Zeynep Yildirim defended her thesis

On 19 June 2023, Zeynep Yildirim >defended her PhD thesis, entitled "International Adjudication Re-thought: The ECtHR, the WTO Dispute Settlement, the ICSID and the Legal System" and written under supervision of Professor Mikhail Xifaras.

JURY

  • Jean d’Aspremont, Full Professor, IEP de Paris
  • Isil Ergüvenç, Full Professor, Kadir Has University (reviewer)
  • Duncan Kennedy, Emeritus Professor, Harvard University
  • Akbar Rasulov, Full Professor, University of Glasgow (reviewer)
  • Julie Saada, Full Professors, IEP de Paris

Presentation

The thesis carries out a meticulous and original exploration of international adjudication, specifically, the new generation of international adjudication as once called, which has now become the mainstream.

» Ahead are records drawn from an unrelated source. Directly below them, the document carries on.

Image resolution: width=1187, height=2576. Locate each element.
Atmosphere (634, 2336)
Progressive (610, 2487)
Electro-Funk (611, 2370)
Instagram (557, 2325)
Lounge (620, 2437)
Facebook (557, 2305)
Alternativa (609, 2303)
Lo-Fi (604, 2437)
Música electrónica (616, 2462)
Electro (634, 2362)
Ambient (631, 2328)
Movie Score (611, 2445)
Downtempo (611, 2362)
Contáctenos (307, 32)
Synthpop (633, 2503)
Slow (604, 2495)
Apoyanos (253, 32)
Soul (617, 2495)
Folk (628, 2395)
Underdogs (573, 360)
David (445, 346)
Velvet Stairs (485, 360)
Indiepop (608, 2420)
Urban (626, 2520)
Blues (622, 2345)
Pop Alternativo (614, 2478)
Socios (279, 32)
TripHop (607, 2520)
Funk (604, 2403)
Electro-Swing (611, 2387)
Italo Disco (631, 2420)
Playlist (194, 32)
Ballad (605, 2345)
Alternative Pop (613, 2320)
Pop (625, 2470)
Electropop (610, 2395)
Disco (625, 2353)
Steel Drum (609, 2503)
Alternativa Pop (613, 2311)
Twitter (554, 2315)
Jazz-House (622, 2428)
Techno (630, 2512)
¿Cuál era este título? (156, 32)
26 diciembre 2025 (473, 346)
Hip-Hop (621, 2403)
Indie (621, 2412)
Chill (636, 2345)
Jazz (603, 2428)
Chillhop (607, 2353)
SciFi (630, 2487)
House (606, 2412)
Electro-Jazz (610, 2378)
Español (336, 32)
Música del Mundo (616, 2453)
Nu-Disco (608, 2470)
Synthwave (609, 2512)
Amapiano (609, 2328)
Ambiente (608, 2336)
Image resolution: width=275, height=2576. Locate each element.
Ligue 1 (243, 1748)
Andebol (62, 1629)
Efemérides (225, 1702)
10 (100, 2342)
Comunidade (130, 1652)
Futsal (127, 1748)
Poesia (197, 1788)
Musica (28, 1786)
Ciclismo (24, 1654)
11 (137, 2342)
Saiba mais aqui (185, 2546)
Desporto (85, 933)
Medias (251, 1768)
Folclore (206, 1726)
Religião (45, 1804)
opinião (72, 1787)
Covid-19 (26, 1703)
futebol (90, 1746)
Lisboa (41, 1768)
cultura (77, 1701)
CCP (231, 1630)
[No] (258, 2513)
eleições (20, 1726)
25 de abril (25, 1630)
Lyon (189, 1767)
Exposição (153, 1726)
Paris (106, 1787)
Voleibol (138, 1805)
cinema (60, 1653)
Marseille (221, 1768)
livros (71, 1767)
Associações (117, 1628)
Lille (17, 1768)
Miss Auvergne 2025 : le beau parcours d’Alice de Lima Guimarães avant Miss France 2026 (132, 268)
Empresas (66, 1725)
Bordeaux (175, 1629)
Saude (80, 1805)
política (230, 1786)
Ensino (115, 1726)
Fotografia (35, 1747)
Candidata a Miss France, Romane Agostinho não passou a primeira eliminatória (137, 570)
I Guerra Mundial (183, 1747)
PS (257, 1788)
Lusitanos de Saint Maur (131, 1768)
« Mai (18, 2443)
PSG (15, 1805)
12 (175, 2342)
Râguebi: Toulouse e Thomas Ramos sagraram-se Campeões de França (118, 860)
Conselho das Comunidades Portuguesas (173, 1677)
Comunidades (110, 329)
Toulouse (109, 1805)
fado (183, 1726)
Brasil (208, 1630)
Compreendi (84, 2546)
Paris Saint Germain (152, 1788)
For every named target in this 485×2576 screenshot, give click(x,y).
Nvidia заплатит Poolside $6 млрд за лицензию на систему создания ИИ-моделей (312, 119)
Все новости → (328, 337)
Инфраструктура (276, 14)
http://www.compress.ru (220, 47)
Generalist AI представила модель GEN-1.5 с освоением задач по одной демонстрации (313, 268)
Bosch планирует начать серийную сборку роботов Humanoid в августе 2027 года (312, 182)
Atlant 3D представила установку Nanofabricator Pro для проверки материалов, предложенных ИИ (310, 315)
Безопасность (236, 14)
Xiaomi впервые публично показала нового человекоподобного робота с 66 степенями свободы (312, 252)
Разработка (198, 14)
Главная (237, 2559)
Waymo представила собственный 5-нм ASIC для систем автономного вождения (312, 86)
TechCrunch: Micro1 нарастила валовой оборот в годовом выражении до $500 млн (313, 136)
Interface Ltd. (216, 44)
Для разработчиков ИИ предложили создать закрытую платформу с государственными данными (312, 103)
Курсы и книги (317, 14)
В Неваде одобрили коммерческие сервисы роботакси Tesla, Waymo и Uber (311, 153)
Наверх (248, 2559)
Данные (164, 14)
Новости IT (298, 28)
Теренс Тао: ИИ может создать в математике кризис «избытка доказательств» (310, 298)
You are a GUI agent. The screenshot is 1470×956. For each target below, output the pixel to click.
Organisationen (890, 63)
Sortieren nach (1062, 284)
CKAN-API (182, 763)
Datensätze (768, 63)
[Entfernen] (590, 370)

The illustrations selected are the WTO dispute settlement system, the ECtHR and the ICSID arbitration, which display different features that are generally considered substantial. Yet, the argument is that in terms of the relationship between judicial decision making and the law, they have much more in common, which are more decisive than their differences. Prior to an assessment of the role of adjudication in the foundational restructurings in the law in our times, the thesis turns to adjudication and the law, to the question of what adjudication does in a legal system. In light of Luhmann’s systems theory and Duncan Kennedy’s theorization of legal reasoning as legal work, the fundamentals of judicial decision making, the law-making law application distinction, legal indeterminacy and the autonomy of law are revisited. This revisit reminds and casts light on how adjudication can be central to the law, to its differentiation, autonomy, operation, unity and its boundaries. The alleged peculiarities of international adjudication, its legitimacy, enforcement, effectiveness, function, fragmentedness are thoroughly dealt with. A whole new perspective is thereby developed to highlight the continuities and similarities between international adjudication and adjudication as such. Systems theory is relied on to propose a new understanding of the legal unity in the global condition. The thesis identifies the new generation of international adjudication as one of the principal processes of legal denationalization and legal globalization, as the carrier of the law, understood as a legal system, beyond, above as well as within the national level. An inquiry into public international law’s ability to accommodate the “new” generation of international adjudication, in particular, the far-reaching and radical effects it engenders for the law accompanies the analysis. In light of the foregoing, international adjudication is placed in the context of global law, globally re-constituting legal system. How a conventional, seemingly paradigm friendly legal institution undermines the dividing line between national and international law, among others, and serves the law’s global turn is elaborated.